In the years since, I've enjoyed listening to his music and I've watched a couple of his old movies on TV. Although they brought back many happy memories, I've never wanted to chase my youth by attending an Elvis Movie Fest or by going to see some Elvis impersonator. Personally, I've always thought those aging, overblown guys with mutton-chop sideburns and stretched-to-the-limit white jumpsuits that show off their Michelin physiques are farcical. I prefer to remember Elvis as the handsome, lean, and slightly dangerous movie star of the 60's.
So, how did I get roped into a road trip to Canada to see an Elvis Tribute Artist?? Long story, but I did. So, Friday, a friend and I drove 6 hours from mid-Michigan to Ontario, Canada to see a show called "Elvis by Request." -- Trust me, it wasn't by MY request.
After checking into the hotel, we got to the theater early. The show started late. Of course, it would!
While my companion paced nervously, I just shrugged. After all, I planned to simply daydream through the show and maybe plot the next chapter of my work in progress. Finally, the theater doors opened and I found my friend had reserved us FRONT ROW seats!
Okay, change of plans, no closing my eyes for a snooze during the show. I'd be on my best behavior and at least pretend to be entertained.
The house lights went down; the band filed in; and the announcer walked to center stage -- an announcer who looked old enough to have been one of EP's contemporaries. I stifled a groan, sure he'd be followed by some aging old geezer in a Elvis costume. Boy...was I wrong.
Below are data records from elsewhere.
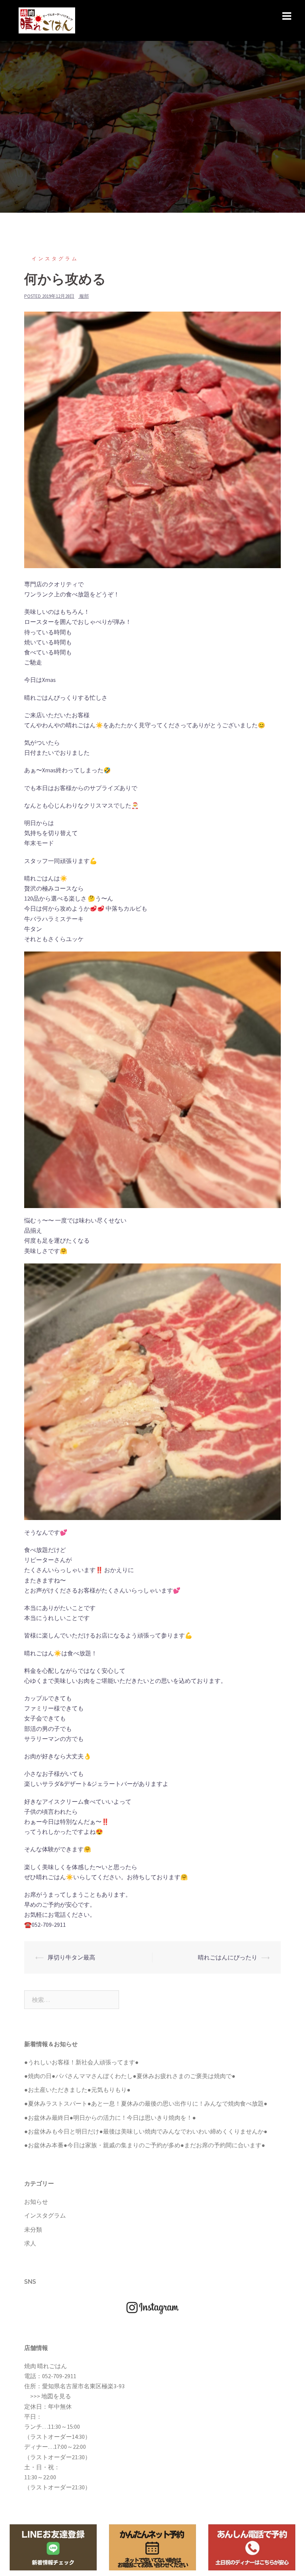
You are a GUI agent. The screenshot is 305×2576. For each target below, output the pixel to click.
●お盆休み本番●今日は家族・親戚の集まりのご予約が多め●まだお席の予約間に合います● (144, 2145)
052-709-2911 (59, 2376)
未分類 (33, 2229)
The band and back-up singers launched into the opening bars of "A Little Less Conversation," and The King came on stage.
This is Stephen Kabakos, the ETA we went to see in his black leather "Elvis Come Back Special" costume. You can see by comparing him to Elvis' actual picture at the top of this blog entry that Stephen really resembles the young and oh so sexy King of Rock.
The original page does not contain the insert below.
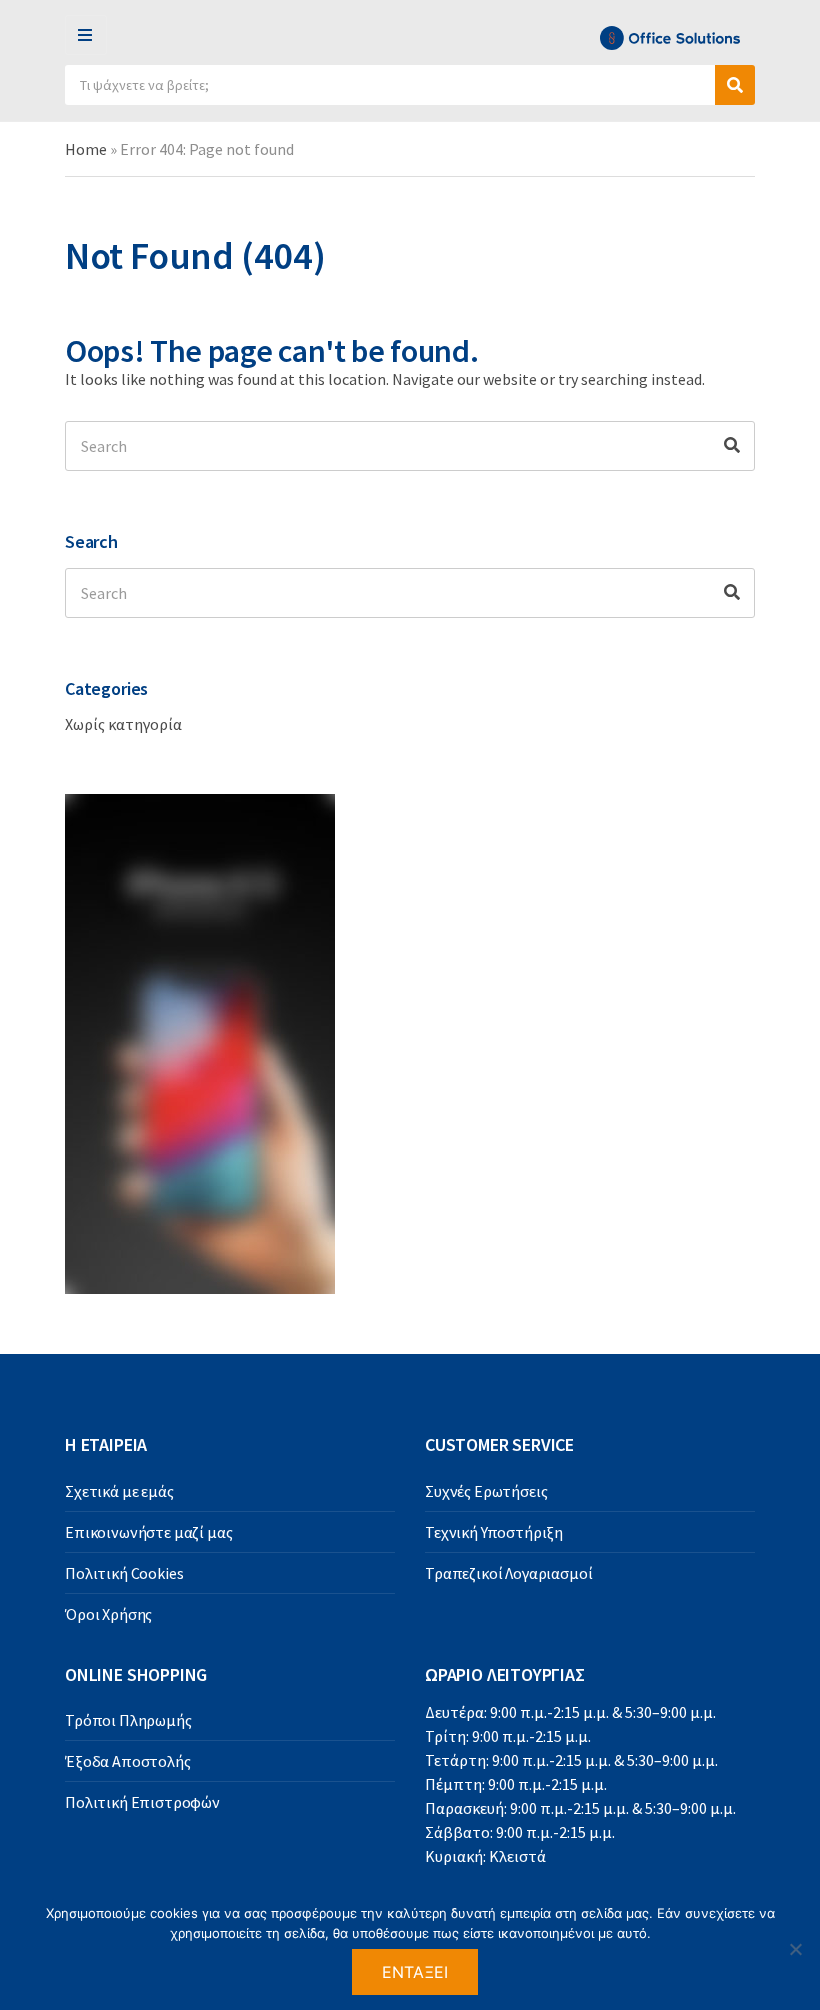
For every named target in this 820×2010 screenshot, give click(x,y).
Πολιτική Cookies (124, 1573)
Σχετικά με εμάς (119, 1491)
Suffice it to say, there was definitely no snoozing with him singing and gyrating -- yes, there was gyrating -- just a few feet in front of me.
Seriously, this young man has an incredible voice and has all the nuances of Elvis' vocals down pat. When you close your eyes, you'd swear it Elvis himself singing, and when you open your eyes, Stephen looks enough like the early BDD (Before Donuts and Drugs) Elvis to make you smile and sigh. And when he bent down and kissed my hand at the end of his 3-hour show, I really smiled.
After the show, Stephen signed autographs and posed for pictures. He has fans that follow him all over Canada and the USA, including my friend. I met some of Stephen's entourage, including his very lovely Mom who attends most of his Canadian shows. I learned he's been doing Elvis tributes for the last 16 years and has just returned from performing in the Far East and India. He's that good.
I also learned a bit about the whole ETA business. There are dozens of competitions around the world each year and are quite costly. Besides the admission fee and the travel, the costumes are really expensive. Most ETAs have their outfits custom tailored and a bejeweled replica jumpsuit can run into the tens of thousands of dollars. But just as a costume and a pair of sideburns don't make an Elvis, not just anyone can throw an Elvis competition either. Elvis Tribute Artist competitions have to be sanctioned by Presley's estate and the best competitions are by invitation only to competitors who have won at local then regional competitions over the years. Some artists become friends over the years and help one another, sharing tips and trivia. Others believe in "every Elvis for himself" and are not above upstaging a competitor.
As I learned more about the ETA world, my mind starting spinning out possible titles for a new mystery set in this world.
Love Me Tender, Love Me Dead.
Heart Attack Hotel.
Dying in the Chapel.
Hmm, lots of intriguing possibilities. I may have to make another trip to Canada. Research is important for authenticity, you know.